> Brief
Exactly and only the lines from the first entry through the line with "Task: Click the Panel dimensions label" should be copied, both ends included, with no pictures.

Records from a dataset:
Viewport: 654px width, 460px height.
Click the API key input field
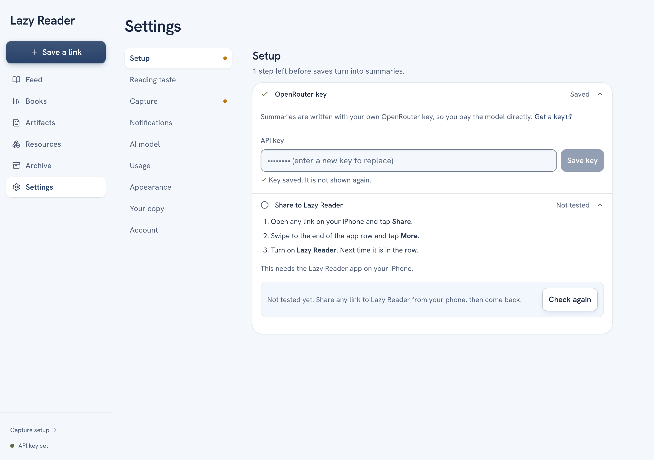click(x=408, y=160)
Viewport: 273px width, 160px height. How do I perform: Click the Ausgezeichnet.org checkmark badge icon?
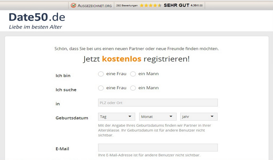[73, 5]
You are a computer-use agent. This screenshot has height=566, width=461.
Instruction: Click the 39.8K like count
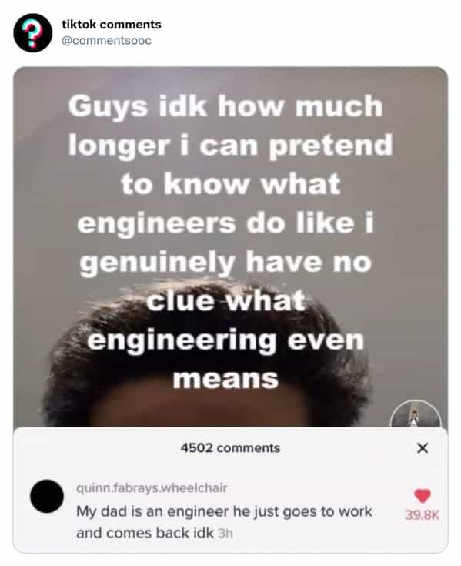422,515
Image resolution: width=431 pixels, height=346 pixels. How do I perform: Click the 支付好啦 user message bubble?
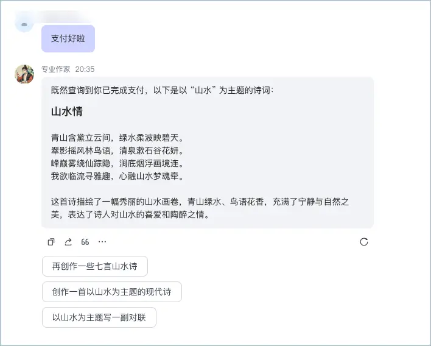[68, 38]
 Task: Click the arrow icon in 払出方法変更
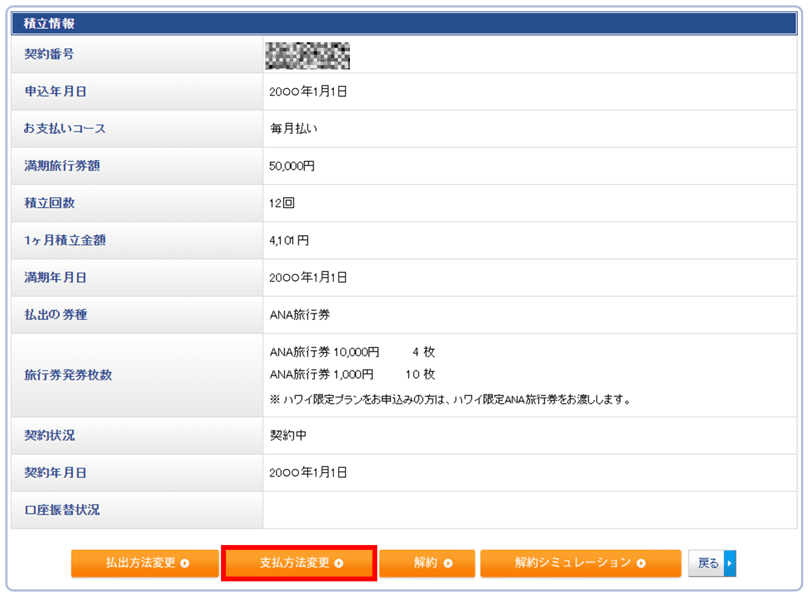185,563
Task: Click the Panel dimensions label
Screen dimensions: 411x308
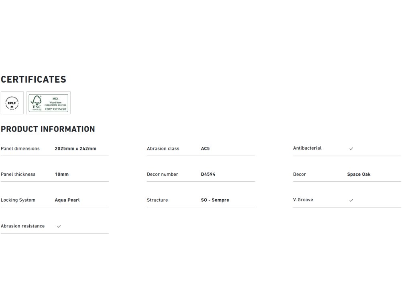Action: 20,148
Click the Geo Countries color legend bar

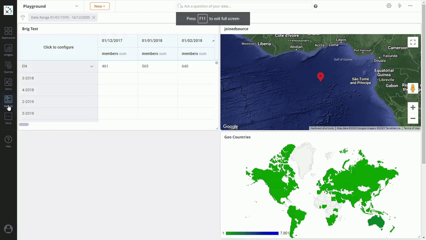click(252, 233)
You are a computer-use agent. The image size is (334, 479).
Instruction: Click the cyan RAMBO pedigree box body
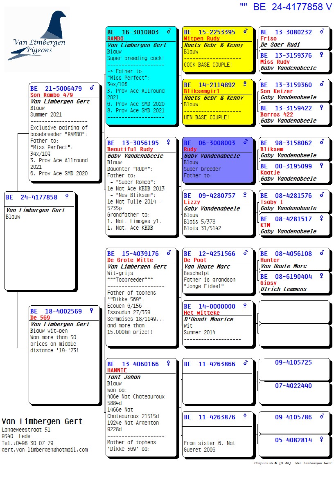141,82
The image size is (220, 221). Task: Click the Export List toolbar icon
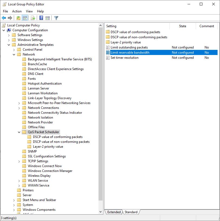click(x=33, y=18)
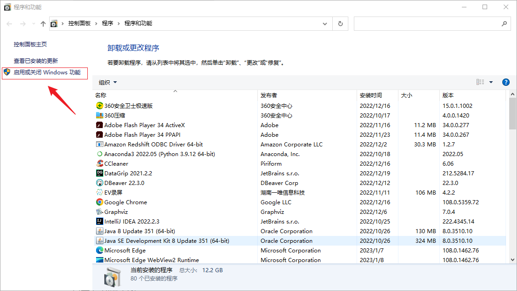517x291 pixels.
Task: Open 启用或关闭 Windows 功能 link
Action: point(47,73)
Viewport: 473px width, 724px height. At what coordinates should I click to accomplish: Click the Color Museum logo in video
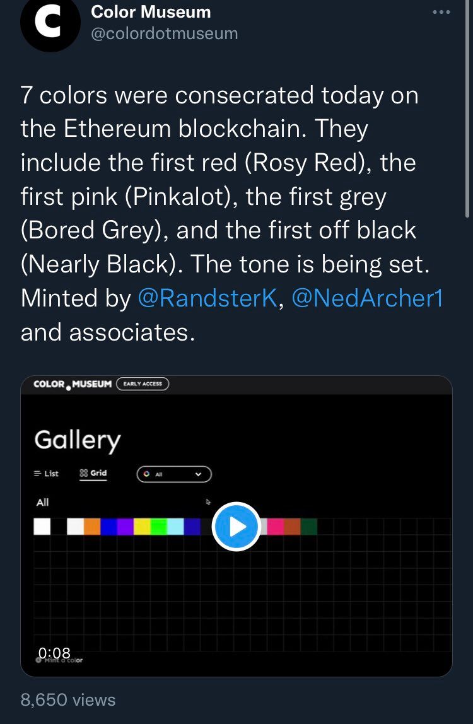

> Result of the exercise
Viewport: 654px width, 460px height.
Click the API key input field
click(x=408, y=160)
Viewport: 273px width, 160px height. How do I perform: Click the Ausgezeichnet.org checkmark badge icon?
[73, 5]
You are a computer-use agent. This screenshot has height=566, width=461.
Instruction: Click the 39.8K like count
422,515
Image resolution: width=431 pixels, height=346 pixels. How do I perform: Click the 支付好啦 user message bubble?
[68, 38]
 Task: Click the arrow icon in 払出方法変更
185,563
Task: Click the Panel dimensions label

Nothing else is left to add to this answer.